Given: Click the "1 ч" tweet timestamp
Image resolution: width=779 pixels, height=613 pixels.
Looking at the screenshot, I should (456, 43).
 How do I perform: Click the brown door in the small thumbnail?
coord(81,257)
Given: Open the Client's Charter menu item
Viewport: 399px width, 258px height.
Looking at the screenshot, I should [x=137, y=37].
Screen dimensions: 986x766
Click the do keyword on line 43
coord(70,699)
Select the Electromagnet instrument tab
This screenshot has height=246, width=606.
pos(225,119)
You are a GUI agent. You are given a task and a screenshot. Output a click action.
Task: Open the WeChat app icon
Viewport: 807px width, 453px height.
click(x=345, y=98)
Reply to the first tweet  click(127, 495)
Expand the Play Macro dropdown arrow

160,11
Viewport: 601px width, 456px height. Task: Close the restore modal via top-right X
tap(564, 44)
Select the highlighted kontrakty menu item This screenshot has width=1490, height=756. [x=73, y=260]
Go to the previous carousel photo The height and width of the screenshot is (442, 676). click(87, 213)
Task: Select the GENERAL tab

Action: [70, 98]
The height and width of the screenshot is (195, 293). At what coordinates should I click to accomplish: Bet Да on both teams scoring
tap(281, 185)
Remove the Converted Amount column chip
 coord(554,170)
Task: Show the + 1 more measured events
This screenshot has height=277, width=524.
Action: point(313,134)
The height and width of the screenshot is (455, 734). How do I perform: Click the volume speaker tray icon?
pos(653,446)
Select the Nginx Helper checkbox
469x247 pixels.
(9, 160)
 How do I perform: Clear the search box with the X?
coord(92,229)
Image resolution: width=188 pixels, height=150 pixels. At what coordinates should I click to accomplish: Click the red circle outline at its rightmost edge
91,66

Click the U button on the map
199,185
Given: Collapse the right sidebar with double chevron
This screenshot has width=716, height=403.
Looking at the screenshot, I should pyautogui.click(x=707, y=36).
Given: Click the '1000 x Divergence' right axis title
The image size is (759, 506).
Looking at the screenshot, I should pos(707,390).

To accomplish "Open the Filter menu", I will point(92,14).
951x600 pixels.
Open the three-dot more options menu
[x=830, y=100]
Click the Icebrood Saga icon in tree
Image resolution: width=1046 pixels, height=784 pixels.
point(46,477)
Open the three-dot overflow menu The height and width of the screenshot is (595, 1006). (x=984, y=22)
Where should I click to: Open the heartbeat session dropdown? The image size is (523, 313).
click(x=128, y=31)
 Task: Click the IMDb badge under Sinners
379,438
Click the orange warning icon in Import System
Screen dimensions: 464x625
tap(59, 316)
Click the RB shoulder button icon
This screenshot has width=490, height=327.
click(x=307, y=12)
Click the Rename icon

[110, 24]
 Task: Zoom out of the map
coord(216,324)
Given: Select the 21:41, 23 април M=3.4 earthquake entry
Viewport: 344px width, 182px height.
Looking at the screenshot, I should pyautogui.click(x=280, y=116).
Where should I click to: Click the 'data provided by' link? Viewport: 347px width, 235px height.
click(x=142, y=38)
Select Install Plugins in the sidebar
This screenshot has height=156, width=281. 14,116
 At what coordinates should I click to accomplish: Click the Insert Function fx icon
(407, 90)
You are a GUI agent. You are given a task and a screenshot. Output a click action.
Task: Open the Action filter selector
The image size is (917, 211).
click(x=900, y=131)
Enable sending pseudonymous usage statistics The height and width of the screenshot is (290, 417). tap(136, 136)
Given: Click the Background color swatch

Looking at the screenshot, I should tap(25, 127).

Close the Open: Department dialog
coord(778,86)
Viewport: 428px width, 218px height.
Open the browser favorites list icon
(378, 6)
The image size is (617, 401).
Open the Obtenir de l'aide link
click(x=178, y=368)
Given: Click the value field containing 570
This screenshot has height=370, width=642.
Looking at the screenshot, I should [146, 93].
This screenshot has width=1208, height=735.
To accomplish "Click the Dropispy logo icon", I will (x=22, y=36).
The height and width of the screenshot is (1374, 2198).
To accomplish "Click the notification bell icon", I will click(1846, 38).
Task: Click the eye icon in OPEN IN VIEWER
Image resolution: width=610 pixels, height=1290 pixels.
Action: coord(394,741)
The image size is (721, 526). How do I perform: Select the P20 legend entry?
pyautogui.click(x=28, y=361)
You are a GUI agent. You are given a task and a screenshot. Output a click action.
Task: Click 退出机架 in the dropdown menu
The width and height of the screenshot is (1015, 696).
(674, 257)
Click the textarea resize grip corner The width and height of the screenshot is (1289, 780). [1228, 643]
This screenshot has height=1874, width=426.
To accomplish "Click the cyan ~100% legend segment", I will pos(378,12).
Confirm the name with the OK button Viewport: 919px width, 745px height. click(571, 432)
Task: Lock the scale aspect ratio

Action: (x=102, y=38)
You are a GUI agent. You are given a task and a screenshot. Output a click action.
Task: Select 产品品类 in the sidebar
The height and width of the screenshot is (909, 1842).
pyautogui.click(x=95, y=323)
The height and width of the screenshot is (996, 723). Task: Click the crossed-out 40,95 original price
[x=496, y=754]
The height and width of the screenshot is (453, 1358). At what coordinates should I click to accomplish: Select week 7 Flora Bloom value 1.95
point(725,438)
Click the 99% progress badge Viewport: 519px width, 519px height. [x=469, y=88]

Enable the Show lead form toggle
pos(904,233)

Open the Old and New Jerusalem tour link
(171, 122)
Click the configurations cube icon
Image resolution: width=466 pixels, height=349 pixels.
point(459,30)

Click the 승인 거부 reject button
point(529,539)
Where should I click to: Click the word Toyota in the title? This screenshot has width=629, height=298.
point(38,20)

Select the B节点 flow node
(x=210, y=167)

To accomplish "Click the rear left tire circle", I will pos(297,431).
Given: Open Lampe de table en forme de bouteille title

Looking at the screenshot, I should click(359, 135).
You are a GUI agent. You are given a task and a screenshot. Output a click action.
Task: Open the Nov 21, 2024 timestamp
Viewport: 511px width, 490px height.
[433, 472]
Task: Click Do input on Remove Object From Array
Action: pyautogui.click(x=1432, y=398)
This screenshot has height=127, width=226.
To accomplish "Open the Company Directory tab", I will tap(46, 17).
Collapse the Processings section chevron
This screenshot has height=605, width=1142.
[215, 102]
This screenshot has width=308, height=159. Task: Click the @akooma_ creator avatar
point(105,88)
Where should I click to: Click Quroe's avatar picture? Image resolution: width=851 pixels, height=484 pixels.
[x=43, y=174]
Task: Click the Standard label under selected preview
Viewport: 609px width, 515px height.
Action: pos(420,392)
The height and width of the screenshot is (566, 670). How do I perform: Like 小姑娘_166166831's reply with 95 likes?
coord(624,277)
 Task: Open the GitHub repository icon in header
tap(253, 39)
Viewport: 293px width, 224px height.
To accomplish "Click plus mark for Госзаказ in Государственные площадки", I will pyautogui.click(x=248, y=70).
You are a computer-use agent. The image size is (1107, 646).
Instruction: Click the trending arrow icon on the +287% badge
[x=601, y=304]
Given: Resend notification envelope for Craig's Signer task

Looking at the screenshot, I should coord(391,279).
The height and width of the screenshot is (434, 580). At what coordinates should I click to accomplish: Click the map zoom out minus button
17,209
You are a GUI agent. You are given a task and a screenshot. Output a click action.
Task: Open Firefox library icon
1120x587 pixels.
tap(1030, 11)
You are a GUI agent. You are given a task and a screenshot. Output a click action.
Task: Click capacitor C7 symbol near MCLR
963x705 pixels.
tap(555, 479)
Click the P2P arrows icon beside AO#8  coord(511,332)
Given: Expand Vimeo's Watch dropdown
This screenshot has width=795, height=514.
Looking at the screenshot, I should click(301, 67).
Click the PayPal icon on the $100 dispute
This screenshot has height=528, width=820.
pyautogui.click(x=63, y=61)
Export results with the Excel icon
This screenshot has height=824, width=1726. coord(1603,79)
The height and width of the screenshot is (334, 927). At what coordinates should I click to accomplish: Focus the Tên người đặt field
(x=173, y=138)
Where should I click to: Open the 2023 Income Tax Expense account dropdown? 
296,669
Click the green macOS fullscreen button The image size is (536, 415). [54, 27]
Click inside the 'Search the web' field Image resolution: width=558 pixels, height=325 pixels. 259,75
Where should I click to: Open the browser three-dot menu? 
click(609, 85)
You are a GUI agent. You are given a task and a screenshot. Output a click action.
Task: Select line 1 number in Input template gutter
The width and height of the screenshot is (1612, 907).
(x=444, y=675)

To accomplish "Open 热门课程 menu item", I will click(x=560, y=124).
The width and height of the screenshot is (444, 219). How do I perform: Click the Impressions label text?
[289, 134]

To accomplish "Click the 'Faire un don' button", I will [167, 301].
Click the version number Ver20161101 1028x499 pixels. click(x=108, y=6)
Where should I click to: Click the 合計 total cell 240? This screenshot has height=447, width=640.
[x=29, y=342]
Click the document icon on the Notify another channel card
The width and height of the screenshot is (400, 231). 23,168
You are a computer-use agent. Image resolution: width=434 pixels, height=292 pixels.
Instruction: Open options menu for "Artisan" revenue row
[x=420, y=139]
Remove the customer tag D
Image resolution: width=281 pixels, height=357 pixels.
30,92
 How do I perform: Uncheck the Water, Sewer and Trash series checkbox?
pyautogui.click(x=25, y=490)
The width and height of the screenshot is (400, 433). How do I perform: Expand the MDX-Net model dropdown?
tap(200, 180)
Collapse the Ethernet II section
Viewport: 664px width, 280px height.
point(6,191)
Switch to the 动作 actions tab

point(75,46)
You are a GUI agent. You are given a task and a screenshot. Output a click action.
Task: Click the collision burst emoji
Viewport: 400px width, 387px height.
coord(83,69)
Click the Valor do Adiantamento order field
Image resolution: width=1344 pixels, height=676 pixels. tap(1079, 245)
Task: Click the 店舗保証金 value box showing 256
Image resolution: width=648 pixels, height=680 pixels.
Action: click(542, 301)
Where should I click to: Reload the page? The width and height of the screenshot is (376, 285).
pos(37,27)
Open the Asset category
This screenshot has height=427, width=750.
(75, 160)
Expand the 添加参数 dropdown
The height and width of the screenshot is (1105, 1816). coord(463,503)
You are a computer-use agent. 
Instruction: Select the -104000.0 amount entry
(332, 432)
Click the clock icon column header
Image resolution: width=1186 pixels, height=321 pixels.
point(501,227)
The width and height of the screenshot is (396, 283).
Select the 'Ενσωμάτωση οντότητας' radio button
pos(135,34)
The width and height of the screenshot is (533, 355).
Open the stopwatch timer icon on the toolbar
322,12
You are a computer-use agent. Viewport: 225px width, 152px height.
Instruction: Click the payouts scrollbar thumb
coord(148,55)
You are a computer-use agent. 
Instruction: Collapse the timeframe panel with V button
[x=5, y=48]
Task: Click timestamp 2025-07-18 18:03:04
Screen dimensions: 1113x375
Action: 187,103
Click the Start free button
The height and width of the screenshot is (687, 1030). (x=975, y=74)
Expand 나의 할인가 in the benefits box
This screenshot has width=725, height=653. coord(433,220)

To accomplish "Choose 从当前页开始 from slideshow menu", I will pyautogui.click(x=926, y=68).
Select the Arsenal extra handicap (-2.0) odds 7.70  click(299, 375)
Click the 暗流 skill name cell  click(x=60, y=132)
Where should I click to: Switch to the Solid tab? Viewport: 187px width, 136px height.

══════

§ TASK PROMPT: Where a line in the records above contains the word "item", copy that line.

§ WRITTEN SOLUTION:
Given: Open the Client's Charter menu item
Select the highlighted kontrakty menu item This screenshot has width=1490, height=756. [x=73, y=260]
To accomplish "Open 热门课程 menu item", I will click(x=560, y=124).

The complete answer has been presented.